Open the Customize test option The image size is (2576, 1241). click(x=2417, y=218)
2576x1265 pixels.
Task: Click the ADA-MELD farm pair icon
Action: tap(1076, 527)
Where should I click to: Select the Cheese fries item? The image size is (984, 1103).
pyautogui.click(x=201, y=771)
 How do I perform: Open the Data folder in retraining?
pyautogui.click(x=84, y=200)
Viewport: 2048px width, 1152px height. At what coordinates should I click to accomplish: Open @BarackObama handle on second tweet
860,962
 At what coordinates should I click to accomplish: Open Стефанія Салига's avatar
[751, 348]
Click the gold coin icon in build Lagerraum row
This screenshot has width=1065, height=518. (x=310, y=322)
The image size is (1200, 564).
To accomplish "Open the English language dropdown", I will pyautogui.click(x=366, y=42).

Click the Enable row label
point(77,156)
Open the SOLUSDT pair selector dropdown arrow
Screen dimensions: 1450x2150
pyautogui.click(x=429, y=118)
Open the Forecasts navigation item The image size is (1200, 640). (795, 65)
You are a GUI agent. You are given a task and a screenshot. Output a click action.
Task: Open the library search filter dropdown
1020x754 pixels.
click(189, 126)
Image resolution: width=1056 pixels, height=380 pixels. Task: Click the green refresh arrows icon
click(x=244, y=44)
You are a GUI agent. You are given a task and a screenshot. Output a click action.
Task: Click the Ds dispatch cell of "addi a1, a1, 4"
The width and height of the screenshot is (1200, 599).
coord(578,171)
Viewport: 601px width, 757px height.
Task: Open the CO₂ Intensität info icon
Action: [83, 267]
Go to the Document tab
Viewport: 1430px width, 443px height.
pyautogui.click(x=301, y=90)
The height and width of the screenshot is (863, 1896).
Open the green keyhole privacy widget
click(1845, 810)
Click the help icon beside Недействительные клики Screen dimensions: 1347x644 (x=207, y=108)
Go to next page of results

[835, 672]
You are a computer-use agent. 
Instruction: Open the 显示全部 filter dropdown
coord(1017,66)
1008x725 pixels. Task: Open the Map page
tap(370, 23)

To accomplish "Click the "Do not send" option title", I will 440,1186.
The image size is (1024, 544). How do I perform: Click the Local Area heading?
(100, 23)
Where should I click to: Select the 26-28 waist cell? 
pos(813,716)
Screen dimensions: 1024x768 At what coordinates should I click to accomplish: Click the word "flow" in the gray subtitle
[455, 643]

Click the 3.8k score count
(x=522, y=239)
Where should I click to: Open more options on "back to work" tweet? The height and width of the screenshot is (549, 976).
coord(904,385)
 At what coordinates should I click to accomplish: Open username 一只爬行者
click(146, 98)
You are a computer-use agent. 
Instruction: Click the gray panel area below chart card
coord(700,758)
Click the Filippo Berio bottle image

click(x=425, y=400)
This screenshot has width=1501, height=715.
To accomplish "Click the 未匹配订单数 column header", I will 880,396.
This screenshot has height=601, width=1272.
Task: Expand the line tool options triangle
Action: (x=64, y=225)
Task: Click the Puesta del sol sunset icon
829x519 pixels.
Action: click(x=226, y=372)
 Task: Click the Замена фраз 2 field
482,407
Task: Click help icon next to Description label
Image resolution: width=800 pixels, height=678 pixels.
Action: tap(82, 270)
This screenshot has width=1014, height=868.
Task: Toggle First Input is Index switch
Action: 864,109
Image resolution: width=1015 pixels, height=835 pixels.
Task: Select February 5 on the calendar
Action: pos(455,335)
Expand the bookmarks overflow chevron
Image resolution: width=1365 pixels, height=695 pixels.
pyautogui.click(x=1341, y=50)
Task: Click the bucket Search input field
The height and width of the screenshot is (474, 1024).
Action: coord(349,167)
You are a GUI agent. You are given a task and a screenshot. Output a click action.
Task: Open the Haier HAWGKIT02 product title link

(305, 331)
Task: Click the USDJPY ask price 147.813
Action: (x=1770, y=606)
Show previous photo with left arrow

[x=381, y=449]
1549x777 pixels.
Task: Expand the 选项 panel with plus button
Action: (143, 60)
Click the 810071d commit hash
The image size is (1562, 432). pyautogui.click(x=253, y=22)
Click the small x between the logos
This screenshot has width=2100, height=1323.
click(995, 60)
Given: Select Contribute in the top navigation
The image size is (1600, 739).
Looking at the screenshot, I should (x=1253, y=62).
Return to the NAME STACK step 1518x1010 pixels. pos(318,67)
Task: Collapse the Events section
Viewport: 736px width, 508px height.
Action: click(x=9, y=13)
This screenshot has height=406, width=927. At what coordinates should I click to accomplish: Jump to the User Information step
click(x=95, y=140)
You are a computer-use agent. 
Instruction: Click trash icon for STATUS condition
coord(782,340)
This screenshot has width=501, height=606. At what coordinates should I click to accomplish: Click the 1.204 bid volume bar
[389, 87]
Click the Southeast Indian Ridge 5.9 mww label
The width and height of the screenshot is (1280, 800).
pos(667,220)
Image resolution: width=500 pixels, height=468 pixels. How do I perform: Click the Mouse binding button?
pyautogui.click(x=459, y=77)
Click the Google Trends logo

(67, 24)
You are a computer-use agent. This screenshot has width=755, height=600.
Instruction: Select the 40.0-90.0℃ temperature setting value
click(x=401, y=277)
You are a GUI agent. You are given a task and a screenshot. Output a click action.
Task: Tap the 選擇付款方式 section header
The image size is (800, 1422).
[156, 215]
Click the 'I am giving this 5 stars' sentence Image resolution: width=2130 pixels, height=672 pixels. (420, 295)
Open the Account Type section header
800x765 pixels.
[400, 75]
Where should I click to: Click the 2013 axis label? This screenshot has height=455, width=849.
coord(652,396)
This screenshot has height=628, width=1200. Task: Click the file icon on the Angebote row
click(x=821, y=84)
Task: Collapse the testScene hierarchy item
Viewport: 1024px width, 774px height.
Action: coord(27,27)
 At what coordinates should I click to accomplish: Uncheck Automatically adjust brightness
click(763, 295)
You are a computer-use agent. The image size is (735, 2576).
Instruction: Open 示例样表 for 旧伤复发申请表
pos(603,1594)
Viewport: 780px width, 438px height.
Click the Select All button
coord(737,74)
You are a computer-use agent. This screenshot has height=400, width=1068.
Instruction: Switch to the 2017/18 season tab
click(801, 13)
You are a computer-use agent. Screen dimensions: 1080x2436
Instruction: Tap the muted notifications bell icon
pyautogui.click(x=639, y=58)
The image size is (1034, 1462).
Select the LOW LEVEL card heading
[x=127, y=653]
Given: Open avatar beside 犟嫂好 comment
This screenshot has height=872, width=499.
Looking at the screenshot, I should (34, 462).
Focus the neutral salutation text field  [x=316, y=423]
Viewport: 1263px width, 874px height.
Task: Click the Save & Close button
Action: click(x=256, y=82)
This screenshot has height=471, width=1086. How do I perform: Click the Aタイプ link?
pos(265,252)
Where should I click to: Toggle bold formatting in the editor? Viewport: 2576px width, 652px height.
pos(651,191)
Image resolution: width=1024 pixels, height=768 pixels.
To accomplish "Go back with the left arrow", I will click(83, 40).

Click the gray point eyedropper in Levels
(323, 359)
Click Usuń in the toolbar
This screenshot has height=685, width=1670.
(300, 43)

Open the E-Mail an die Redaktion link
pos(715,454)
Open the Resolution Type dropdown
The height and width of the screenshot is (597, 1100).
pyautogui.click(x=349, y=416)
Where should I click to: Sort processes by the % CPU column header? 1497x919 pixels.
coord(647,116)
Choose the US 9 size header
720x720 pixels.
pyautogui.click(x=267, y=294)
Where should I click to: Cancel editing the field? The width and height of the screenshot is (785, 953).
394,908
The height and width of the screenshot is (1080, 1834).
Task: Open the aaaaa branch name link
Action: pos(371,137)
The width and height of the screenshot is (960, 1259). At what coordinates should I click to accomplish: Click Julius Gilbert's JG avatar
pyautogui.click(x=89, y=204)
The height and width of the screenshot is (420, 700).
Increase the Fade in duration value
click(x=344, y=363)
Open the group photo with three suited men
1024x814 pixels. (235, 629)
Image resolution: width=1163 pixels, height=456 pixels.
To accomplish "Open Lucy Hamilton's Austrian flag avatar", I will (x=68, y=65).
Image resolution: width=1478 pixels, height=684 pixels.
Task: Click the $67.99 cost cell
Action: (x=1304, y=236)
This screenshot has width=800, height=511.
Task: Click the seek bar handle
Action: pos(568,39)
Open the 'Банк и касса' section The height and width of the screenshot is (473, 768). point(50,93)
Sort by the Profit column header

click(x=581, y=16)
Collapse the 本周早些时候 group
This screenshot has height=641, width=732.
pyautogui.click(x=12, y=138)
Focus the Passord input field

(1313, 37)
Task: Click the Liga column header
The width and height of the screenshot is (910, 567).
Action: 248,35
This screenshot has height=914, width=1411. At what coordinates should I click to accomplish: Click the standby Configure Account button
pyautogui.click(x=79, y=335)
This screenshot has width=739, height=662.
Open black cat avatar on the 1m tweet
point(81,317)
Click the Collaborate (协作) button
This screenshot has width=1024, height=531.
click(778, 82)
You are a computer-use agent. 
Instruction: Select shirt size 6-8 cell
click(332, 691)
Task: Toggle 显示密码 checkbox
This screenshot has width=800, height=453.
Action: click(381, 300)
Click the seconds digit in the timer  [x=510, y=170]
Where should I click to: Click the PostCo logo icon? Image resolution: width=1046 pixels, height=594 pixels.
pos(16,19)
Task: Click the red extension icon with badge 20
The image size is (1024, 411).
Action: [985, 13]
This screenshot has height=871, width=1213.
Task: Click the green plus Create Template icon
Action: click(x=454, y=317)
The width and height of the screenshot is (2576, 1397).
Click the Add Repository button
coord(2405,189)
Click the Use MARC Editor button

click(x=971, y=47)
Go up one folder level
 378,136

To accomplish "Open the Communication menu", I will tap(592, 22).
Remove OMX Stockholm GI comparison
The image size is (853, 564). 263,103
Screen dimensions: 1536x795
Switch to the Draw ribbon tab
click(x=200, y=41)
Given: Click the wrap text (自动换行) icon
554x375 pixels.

+ + + + + + +

Across the entries above, how many lines contain "navigation"? Provide only the count.

Task solution: 2